Le renouvellement du permis d'environnement de l'aéroport de Charleroi fait l'objet de beaucoup de discussions dans les communes concernées, après la clôture de l'enquête publique le 25 février.
Alors que l’enquête publique dans le cadre du renouvellement du permis d’environnement de l’aéroport de Charleroi s’est clôturée le 25 février dernier, ça discute beaucoup dans les communes concernées, qui doivent officiellement remettre leur avis ce jeudi à la Région wallonne.
A Fontaine-L'Evêque on se dirige, par exemple, comme pour Anderlues, vers un avis négatif. Le bourgmestre fontainois Gianni Galluzzo (PS), actuellement à l’étranger, nous a cependant précisé ceci :
« Nous sommes bien conscients que BSCA est une aubaine économique pour la région. Mais la manière dont se fait le renouvellement du permis d'environnement n'est pas acceptable. Et puis les perspectives de développement sont démesurées: 67% de trafic en plus dans les années qui viennent! Sans parler de la pollution et de l'impact des arrivées tardives des avions".
L’aéroport carolo a en effet dans ses objectifs de passer de 77.000 à 83.000 vols commerciaux en 2045. Ce qui ferait passer le nombre de 10 millions de passagers, à 16 millions.
Chapelle-lez-Herlaimont, comme d’autres communes, remet également un avis défavorable.
Du côté de Courcelles, des conditions strictes sont à respecter, comme l’explique la bourgmestre Caroline Taquin (MR) :
"Nous sommes favorables à ce permis mais sous conditions. On soutient l'aéroport qui est un acteur économique pourvoyeur d'emplois, mais nous entendons les doléances de nos concitoyens, notamment sur le respect des horaires et les mesures pour tenir compte des nuisances liées au bruit" .
Notons encore qu’aux Bons Villers, le Collège ne s'opposera pas au permis. "

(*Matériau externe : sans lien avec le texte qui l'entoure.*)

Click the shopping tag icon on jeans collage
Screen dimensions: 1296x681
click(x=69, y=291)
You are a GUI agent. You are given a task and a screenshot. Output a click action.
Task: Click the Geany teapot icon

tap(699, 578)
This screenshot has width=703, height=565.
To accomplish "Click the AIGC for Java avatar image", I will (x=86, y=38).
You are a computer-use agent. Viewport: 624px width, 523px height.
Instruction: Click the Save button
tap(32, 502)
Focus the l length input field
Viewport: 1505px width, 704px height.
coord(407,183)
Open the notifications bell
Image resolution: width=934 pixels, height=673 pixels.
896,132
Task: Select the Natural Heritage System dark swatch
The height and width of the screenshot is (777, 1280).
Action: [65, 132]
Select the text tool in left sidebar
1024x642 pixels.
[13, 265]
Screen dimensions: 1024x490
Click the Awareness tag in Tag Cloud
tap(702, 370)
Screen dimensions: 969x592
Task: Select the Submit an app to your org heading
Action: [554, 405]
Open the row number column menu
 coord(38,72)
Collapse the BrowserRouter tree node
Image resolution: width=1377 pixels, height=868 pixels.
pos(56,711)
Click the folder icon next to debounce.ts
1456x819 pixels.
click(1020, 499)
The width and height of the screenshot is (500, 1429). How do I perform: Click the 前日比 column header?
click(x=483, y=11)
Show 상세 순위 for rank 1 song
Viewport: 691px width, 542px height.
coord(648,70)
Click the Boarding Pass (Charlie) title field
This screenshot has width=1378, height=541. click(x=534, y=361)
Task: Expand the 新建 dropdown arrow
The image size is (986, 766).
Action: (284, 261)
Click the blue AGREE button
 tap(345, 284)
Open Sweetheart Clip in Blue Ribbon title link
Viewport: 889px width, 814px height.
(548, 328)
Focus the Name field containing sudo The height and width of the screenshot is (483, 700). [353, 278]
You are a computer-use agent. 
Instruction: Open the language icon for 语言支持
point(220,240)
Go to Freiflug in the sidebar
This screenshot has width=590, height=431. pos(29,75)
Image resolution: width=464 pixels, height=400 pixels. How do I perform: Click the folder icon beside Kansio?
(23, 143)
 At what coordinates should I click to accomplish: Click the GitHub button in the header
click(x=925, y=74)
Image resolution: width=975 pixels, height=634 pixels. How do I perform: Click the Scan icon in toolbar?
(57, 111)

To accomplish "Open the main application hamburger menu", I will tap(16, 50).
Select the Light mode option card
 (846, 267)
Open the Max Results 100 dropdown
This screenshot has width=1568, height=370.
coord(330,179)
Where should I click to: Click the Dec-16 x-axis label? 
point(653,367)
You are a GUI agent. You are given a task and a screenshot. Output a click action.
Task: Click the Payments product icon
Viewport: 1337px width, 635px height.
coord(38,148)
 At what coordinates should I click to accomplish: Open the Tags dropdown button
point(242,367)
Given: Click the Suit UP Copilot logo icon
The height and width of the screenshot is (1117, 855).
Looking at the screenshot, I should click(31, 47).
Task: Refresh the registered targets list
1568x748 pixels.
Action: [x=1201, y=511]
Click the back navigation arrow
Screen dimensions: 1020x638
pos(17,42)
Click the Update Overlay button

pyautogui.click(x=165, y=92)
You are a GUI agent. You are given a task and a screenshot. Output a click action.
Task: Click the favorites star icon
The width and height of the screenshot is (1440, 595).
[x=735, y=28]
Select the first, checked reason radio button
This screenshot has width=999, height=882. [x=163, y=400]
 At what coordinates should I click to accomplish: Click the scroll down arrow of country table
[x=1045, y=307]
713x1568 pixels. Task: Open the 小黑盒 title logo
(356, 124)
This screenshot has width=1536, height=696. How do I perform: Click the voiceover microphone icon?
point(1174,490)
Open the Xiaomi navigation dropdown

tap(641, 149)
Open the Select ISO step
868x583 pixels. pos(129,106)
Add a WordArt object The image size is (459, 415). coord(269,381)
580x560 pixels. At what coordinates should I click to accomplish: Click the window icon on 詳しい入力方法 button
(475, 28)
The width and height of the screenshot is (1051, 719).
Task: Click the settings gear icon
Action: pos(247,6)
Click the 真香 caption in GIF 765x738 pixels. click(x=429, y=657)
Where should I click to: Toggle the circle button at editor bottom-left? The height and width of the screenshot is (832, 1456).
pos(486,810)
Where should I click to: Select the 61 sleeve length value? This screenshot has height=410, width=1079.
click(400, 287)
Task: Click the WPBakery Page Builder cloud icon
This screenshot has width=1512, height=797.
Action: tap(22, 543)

Nous ne sommes que très peu impactés et BSCA reste bel et bien un moteur économique pour la région" estime le bourgmestre Mathieu Perin (Les Engagés).
A Fleurus, Loïc d’Haeyer (PS) confirme que l’avis sera plutôt défavorable, si certains points de l’étude d’incidence ne sont pas pris plus concrètement en considération, comme les nuisances sonores ou encore des mesures efficaces relatives à la pollution aux PFAS du ruisseau du Tintia.
A Charleroi, commune évidemment directement concernée par les activités de l’aéroport, on est pour la poursuite du développement de BSCA, en tenant cependant compte, là aussi, des remarques qui ressortent de l’enquête publique, comme l'a confirmé le bourgmestre Thomas Dermine (PS).